The goals of the exhibition are to educate people across the country about Morrison’s work and contributions to the field of modern art as an Indigenous artist and teacher.

“George Morrison was both a major American modernist and an influential Indian artist whose beautiful images and objects have inspired generations of viewers,” said Dr. W. Jackson Rushing III, Adkins Presidential Professor of Art History and curator of the exhibit. “His later paintings especially are imbued with what he called inherent Indian values, affirming the importance of place.”

Morrison was born in 1919 in Chippewa City, Minnesota, a small Native fishing village on the northern side of Lake Superior. He began creating art as a child while recovering from hip surgery. He graduated from Grand Marais High School, now called Cook County High School, in Grand Marais, Minnesota in 1938. Morrison attended the Minneapolis College of Art and Design, then known as the Minneapolis School of Art, and New York’s Art Students League, which he graduated from in 1943 and 1946, respectively.

He had his first solo show in Manhattan in 1948 and was active in New York’s modern and abstract art scenes for over ten years, developing friendships and working relationships with well-known modern artists Wilem de Kooning, Franz Kline, and Jackson Pollock. He studied in France as a Fulbright Scholar in 1952 and 1953. After working as an exhibiting artist, he taught at the Rhode Island School of Design from 1963 to 1970 and at the University of Minnesota from 1970 until his retirement in 1983.

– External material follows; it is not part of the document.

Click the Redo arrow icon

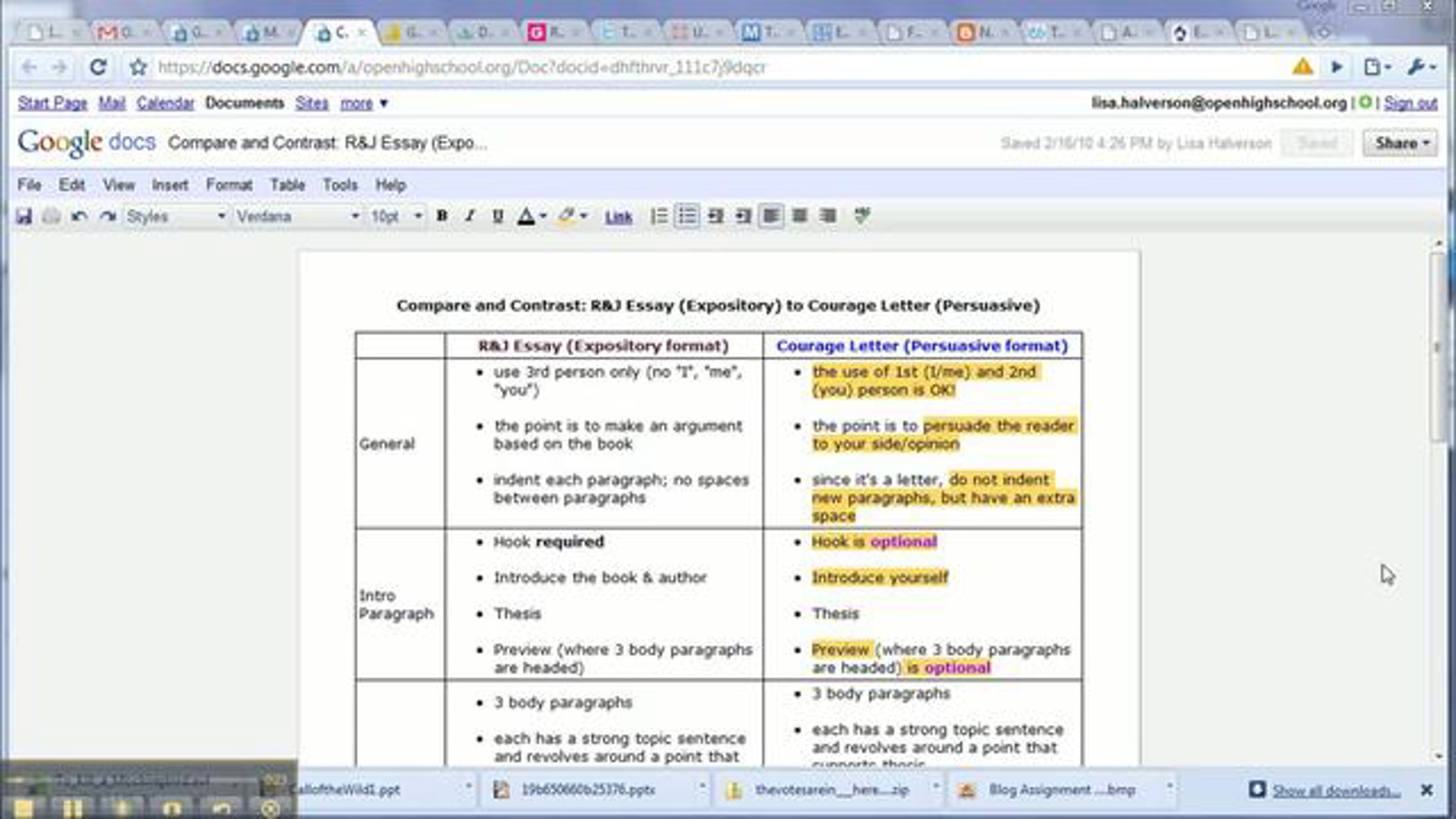tap(108, 217)
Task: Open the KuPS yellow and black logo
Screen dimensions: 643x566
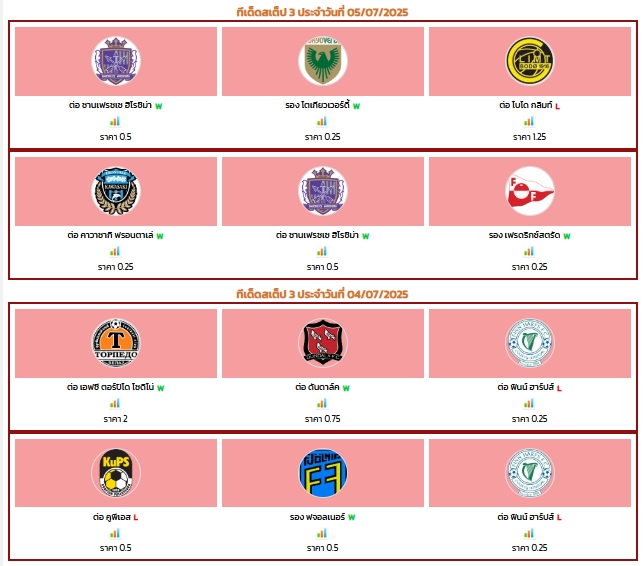Action: [116, 472]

Even after he retired, he continued to create art in his home studio on land near Grand Portage, Minnesota until his death in 2000. He received numerous awards during his career as an artist and educator, including the Master Artist Award in the Eiteljorg Murseum’s Fellowship for Native American Fine Art and the Grand Award in the Fourth Invitational Exhibition of Indian Arts and Crafts. His work is part of the permanent collections at the Heard Museum, the Minneapolis Institute of Arts, the Philadelphia Museum of Art, the Walker Art Center, and the Whitney Museum of American Art.

Over the course of his career, Morrison created art using many different media. He created abstract art influenced by expressionism, cubism, and surrealist styles, collages using driftwood and other found objects, paintings, and large sculptures. Many of his pieces were inspired by the rural and urban landscapes of Minnesota.

“We are looking forward to bringing the exhibition to so many extraordinary venues across the country – finally providing Morrison with the critical attention he deserves and helping to expand understanding of his incredible contributions to Native American and modern art,” said David Fraher, President and CEO of Arts Midwest.

More information about “Modern Spirit: The Art of George Morrison” and the artist himself can be found at: www.mmaamorrison.org.

The exhibit will remain at Plains Art Museum until September 1, then go on to the National Museum of the American Indian in New York, New York from October 5 to February 23, 2014. From there, it will be exhibited at Eiteljorg Museum of American Indians and Western Art in Indianapolis, Indiana from March 29, 2014 to September 14, 2014 before going on to the Heard Museum in Phoenix, Arizona from October 25, 2014 to January 12, 2015. The tour will end at the Minnesota History Center in Saint Paul, Minnesota, where the exhibit will be on display from February 14, 2015 to April 26, 2015.